▶ Goal of the exercise:
Set down exactly, from the records below, the line with "Viewport: 1237px width, 952px height." through the line with "Task: Open the SRT宏 hot plugin link", and nothing else.

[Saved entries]
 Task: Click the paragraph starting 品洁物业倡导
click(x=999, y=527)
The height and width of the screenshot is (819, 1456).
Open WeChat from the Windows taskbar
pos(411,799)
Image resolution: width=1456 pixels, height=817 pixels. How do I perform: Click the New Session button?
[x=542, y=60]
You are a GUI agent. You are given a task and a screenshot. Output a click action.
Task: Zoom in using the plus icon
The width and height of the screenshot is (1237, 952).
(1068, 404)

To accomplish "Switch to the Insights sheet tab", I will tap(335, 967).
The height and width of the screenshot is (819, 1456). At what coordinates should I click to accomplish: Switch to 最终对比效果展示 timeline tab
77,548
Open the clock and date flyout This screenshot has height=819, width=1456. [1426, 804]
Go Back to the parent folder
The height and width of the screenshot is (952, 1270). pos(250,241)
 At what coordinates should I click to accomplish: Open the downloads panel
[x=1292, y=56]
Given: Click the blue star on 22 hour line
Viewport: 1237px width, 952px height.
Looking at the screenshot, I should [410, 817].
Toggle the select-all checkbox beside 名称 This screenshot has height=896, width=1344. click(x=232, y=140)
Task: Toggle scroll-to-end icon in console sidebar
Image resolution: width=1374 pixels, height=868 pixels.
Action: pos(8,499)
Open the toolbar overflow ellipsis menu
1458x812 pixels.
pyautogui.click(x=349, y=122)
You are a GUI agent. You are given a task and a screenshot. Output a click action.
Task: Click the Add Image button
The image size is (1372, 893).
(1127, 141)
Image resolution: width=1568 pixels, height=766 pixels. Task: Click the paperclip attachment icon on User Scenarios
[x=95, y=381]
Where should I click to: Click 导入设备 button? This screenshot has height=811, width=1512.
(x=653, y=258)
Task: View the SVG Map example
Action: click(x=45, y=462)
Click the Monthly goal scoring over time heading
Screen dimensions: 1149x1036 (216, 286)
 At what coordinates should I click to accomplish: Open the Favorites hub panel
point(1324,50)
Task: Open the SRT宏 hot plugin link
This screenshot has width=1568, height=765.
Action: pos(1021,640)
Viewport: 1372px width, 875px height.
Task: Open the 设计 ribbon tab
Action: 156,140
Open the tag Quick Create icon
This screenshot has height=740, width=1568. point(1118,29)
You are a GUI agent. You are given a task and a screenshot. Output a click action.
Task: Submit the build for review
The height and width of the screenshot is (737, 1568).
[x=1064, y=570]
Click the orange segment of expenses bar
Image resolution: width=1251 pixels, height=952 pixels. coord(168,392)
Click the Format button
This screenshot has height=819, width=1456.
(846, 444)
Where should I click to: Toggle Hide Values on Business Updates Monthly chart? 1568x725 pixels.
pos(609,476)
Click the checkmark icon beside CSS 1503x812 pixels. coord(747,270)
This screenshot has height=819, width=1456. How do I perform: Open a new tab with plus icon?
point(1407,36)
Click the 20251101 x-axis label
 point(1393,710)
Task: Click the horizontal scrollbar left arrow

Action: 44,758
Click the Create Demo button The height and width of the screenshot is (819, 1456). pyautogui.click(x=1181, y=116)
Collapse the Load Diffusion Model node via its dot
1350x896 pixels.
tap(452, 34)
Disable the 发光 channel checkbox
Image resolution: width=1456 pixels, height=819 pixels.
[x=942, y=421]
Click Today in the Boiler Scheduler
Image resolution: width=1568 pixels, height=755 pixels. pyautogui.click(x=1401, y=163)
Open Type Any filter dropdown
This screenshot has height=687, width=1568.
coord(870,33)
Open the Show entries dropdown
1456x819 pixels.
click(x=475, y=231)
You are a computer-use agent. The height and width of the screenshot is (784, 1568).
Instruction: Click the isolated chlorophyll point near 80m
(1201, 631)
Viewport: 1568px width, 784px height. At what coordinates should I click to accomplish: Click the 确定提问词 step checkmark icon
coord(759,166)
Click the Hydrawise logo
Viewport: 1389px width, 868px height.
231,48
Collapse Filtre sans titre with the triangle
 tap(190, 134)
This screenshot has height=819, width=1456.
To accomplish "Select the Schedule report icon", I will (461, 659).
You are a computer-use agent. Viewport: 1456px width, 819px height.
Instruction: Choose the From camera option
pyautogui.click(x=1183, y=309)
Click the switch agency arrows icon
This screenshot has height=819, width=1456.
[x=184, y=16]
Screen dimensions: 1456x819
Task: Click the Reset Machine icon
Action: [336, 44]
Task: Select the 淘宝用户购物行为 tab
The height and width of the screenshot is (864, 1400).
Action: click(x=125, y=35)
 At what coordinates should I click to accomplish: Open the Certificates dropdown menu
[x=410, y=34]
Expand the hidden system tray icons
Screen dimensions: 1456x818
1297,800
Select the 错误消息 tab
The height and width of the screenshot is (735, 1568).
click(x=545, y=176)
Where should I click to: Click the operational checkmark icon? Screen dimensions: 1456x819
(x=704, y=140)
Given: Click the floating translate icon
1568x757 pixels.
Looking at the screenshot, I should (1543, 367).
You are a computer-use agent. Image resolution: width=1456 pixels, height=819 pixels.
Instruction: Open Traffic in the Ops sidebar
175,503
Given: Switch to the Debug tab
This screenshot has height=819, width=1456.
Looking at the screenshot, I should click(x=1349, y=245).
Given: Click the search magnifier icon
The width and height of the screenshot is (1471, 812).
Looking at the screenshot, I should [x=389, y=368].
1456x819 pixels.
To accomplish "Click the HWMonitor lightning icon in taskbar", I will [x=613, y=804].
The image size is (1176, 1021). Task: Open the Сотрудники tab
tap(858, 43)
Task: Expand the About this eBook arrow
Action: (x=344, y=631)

▶ Solution for this task:
Viewport: 1237px width, 952px height.
Looking at the screenshot, I should [410, 817].
Toggle the select-all checkbox beside 名称 This screenshot has height=896, width=1344. click(x=232, y=140)
Task: Toggle scroll-to-end icon in console sidebar
Image resolution: width=1374 pixels, height=868 pixels.
Action: pos(8,499)
Open the toolbar overflow ellipsis menu
1458x812 pixels.
pyautogui.click(x=349, y=122)
You are a GUI agent. You are given a task and a screenshot. Output a click action.
Task: Click the Add Image button
The image size is (1372, 893).
(1127, 141)
Image resolution: width=1568 pixels, height=766 pixels. Task: Click the paperclip attachment icon on User Scenarios
[x=95, y=381]
Where should I click to: Click 导入设备 button? This screenshot has height=811, width=1512.
(x=653, y=258)
Task: View the SVG Map example
Action: click(x=45, y=462)
Click the Monthly goal scoring over time heading
Screen dimensions: 1149x1036 (216, 286)
 At what coordinates should I click to accomplish: Open the Favorites hub panel
point(1324,50)
Task: Open the SRT宏 hot plugin link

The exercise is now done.